* Instructions for the task: Output nothing but the lines from the first line of the entries to the line with "Stores (291, 2492)", inclusive, exactly as they read.

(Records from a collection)
>>>>

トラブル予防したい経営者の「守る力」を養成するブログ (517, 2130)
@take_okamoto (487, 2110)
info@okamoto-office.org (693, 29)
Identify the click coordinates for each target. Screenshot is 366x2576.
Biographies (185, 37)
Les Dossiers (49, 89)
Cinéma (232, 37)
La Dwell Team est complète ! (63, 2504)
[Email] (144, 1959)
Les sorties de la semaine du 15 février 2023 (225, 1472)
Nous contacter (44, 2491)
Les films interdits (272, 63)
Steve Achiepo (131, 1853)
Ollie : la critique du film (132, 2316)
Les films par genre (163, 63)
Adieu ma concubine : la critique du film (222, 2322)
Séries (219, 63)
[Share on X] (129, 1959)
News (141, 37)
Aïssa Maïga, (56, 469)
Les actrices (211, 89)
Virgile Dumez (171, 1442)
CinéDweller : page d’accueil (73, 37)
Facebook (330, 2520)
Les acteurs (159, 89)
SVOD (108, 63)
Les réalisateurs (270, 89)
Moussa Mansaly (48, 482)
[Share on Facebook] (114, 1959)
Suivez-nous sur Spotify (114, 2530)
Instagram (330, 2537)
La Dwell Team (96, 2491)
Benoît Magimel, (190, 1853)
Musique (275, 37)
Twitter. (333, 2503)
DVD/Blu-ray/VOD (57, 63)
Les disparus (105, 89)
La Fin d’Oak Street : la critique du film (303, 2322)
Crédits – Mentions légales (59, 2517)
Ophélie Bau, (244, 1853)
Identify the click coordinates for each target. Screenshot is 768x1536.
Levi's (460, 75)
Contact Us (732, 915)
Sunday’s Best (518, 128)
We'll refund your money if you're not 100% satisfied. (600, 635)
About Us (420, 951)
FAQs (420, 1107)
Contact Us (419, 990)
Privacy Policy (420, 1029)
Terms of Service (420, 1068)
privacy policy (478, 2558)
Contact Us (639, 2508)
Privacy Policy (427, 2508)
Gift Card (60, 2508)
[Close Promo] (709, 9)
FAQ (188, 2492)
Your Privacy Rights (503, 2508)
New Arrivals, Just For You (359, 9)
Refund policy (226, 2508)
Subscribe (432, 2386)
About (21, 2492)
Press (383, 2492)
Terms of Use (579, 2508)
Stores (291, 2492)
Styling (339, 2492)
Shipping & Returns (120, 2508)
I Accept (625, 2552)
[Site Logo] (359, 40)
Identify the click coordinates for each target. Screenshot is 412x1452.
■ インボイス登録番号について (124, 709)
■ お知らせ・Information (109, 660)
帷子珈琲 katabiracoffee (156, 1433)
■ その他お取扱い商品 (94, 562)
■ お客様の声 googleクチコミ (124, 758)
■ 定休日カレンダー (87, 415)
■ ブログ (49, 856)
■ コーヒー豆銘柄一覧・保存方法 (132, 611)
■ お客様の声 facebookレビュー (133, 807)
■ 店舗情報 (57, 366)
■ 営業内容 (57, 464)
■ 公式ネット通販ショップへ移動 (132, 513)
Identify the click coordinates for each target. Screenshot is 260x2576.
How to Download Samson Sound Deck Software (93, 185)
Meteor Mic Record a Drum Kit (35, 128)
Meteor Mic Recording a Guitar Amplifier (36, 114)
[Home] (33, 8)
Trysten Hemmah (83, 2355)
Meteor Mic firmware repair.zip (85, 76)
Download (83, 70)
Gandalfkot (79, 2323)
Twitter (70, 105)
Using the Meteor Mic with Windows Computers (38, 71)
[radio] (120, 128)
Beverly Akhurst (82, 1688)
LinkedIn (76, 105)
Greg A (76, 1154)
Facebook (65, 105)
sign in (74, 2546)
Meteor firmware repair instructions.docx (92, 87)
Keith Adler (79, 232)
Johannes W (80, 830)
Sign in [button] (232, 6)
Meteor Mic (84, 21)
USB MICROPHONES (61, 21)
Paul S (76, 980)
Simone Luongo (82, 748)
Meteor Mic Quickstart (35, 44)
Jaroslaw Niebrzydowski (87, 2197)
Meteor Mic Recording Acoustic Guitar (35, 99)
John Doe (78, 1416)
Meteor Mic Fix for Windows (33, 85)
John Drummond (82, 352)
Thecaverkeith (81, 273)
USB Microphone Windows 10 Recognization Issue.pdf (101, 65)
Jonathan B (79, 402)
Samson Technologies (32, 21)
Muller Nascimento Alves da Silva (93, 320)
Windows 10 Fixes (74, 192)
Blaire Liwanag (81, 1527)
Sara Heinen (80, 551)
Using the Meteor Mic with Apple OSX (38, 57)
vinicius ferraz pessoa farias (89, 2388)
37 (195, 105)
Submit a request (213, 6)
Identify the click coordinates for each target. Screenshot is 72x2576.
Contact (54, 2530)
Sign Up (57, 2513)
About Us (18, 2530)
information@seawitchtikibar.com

<<<<

* Task answer:
トラブル予防したい経営者の「守る力」を養成するブログ (517, 2130)
@take_okamoto (487, 2110)
info@okamoto-office.org (693, 29)
Identify the click coordinates for each target. Screenshot is 366x2576.
Biographies (185, 37)
Les Dossiers (49, 89)
Cinéma (232, 37)
La Dwell Team est complète ! (63, 2504)
[Email] (144, 1959)
Les sorties de la semaine du 15 février 2023 (225, 1472)
Nous contacter (44, 2491)
Les films interdits (272, 63)
Steve Achiepo (131, 1853)
Ollie : la critique du film (132, 2316)
Les films par genre (163, 63)
Adieu ma concubine : la critique du film (222, 2322)
Séries (219, 63)
[Share on X] (129, 1959)
News (141, 37)
Aïssa Maïga, (56, 469)
Les actrices (211, 89)
Virgile Dumez (171, 1442)
CinéDweller : page d’accueil (73, 37)
Facebook (330, 2520)
Les acteurs (159, 89)
SVOD (108, 63)
Les réalisateurs (270, 89)
Moussa Mansaly (48, 482)
[Share on Facebook] (114, 1959)
Suivez-nous sur Spotify (114, 2530)
Instagram (330, 2537)
La Dwell Team (96, 2491)
Benoît Magimel, (190, 1853)
Musique (275, 37)
Twitter. (333, 2503)
DVD/Blu-ray/VOD (57, 63)
Les disparus (105, 89)
La Fin d’Oak Street : la critique du film (303, 2322)
Crédits – Mentions légales (59, 2517)
Ophélie Bau, (244, 1853)
Identify the click coordinates for each target. Screenshot is 768x1536.
Levi's (460, 75)
Contact Us (732, 915)
Sunday’s Best (518, 128)
We'll refund your money if you're not 100% satisfied. (600, 635)
About Us (420, 951)
FAQs (420, 1107)
Contact Us (419, 990)
Privacy Policy (420, 1029)
Terms of Service (420, 1068)
privacy policy (478, 2558)
Contact Us (639, 2508)
Privacy Policy (427, 2508)
Gift Card (60, 2508)
[Close Promo] (709, 9)
FAQ (188, 2492)
Your Privacy Rights (503, 2508)
New Arrivals, Just For You (359, 9)
Refund policy (226, 2508)
Subscribe (432, 2386)
About (21, 2492)
Press (383, 2492)
Terms of Use (579, 2508)
Stores (291, 2492)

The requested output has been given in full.